London Central Elementary High School (LCEHS), formerly London Central High School, was a United States Department of Defense Dependents School (DoDDS) in the Isles District of DoDDS Europe for pupils in kindergarten through grade 12. It operated from 1952 until 2007, with its first graduating class in 1953.

In about 2005 the average number of students was 360 and there were at least 75 students boarding. Students originated from the United States and Canada, with most students being in military families; those from non-military families paid tuition fees. The school had a high rate of students enrolling or transferred away due to job changes. Students living in dormitories, which served grades 9-12, had parents doing military duties or other duties for the U.S. federal government in remote areas in other countries.

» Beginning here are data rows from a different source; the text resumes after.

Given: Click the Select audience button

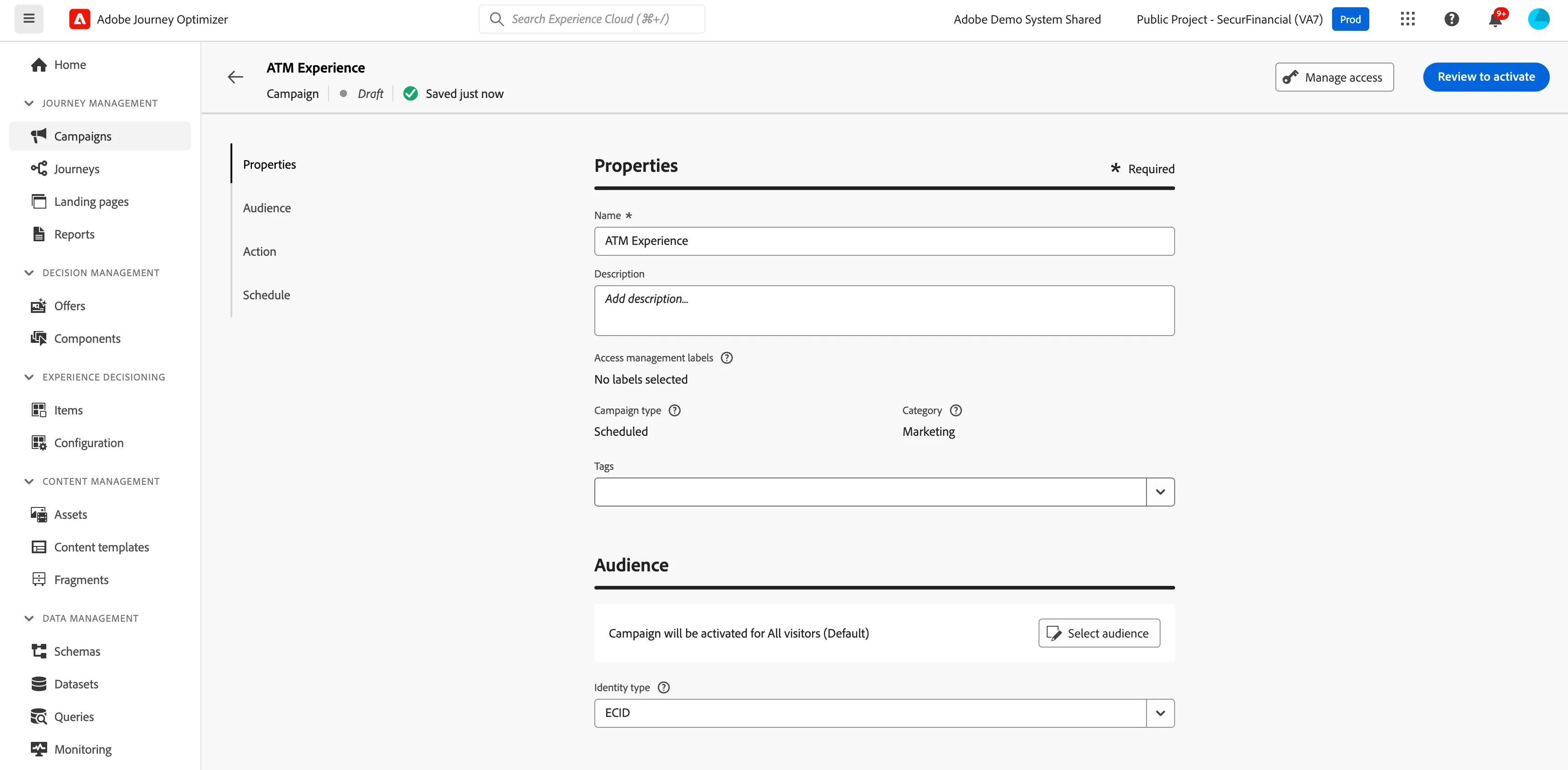Looking at the screenshot, I should pos(1099,633).
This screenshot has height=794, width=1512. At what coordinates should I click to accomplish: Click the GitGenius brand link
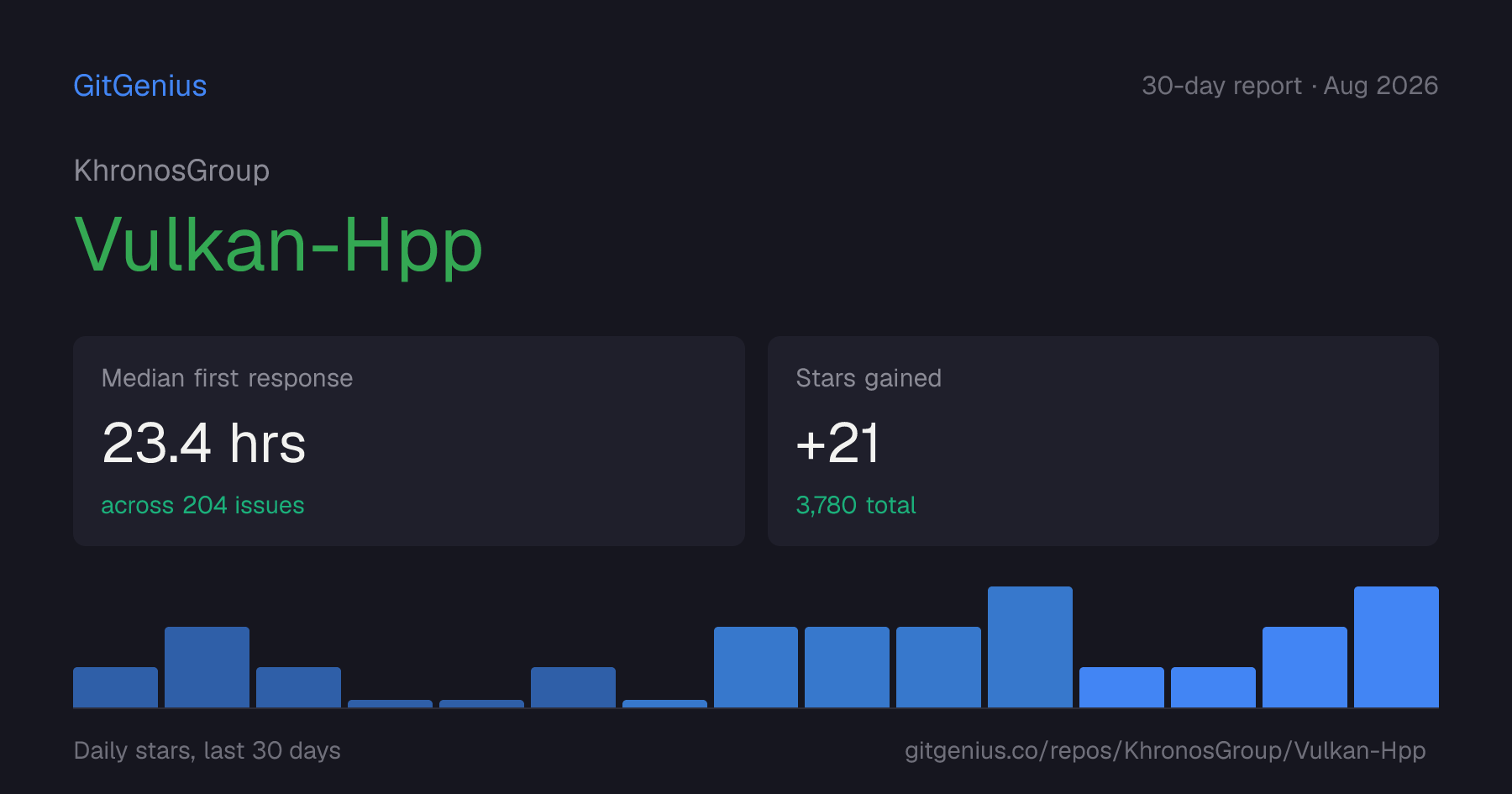[140, 86]
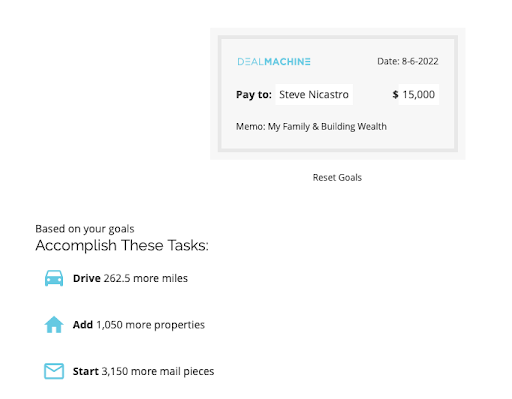512x399 pixels.
Task: Edit the Pay to name field
Action: point(314,95)
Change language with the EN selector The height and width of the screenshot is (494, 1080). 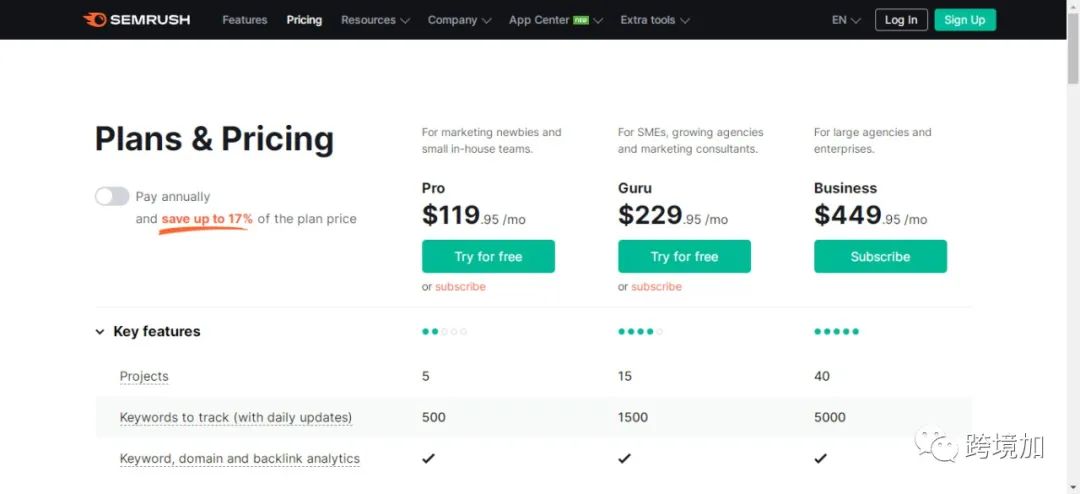click(846, 20)
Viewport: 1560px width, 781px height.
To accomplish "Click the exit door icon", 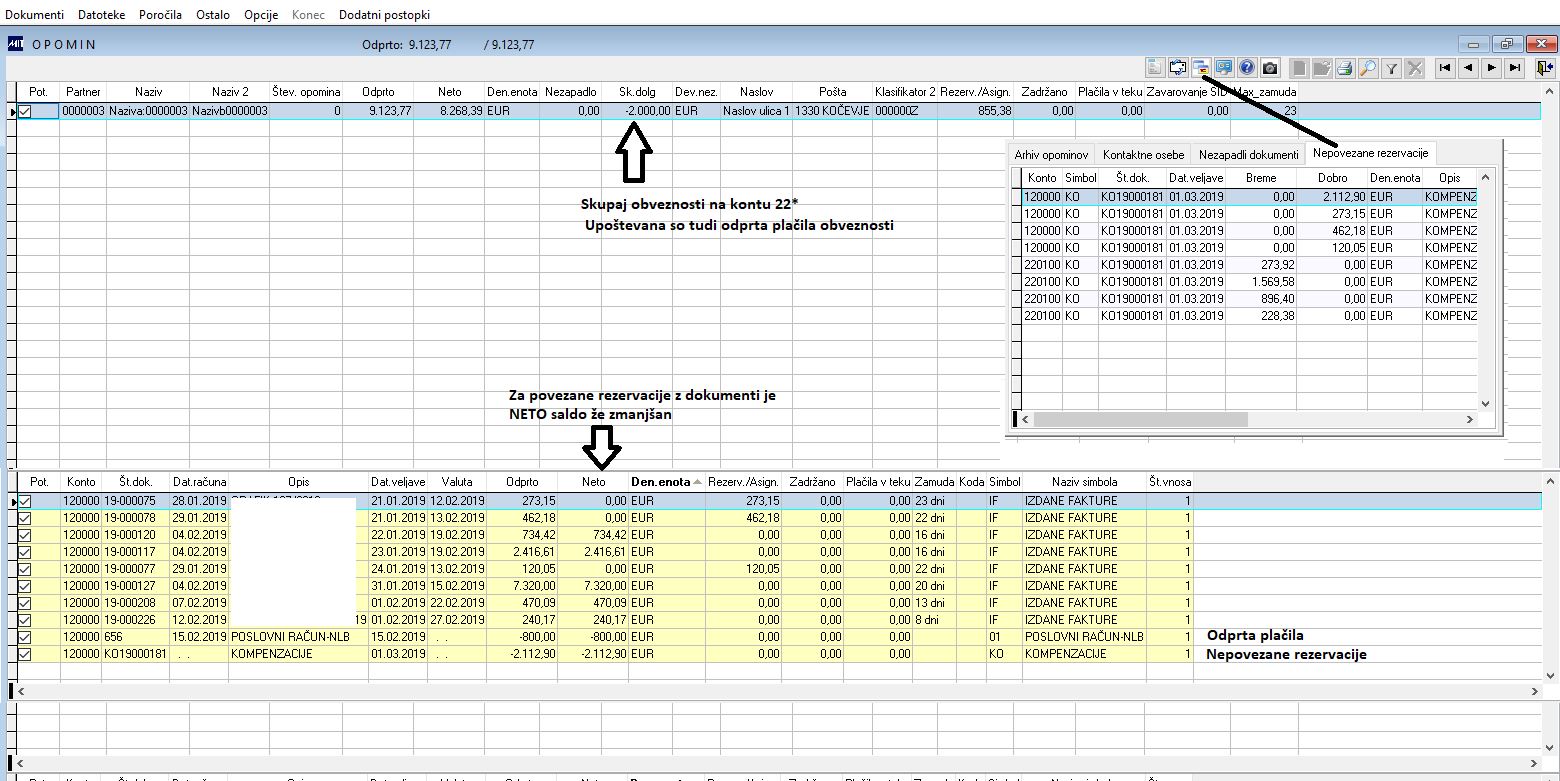I will pyautogui.click(x=1545, y=67).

LCEHS fell under the command of the U.S. Naval Activities, United Kingdom (COMNAVACTUK).

History
London Central High School (commonly known as "LCHS" or just "Central") was established in 1952 at Bushy Park, in north west London, for students in grades 7 through 12. Subsequent base closures led to two moves: to Bushey Hall in 1962, and to RAF Daws Hill, its final location, in 1971.

For the 2006–07 school year, LCHS merged with West Ruislip Elementary School, which had closed in the spring of 2006. Consequently, it accommodated grades K-12 and "elementary" was added to the school's name. At the time of its closing, LCEHS was the last remaining DoDDS school with dormitories.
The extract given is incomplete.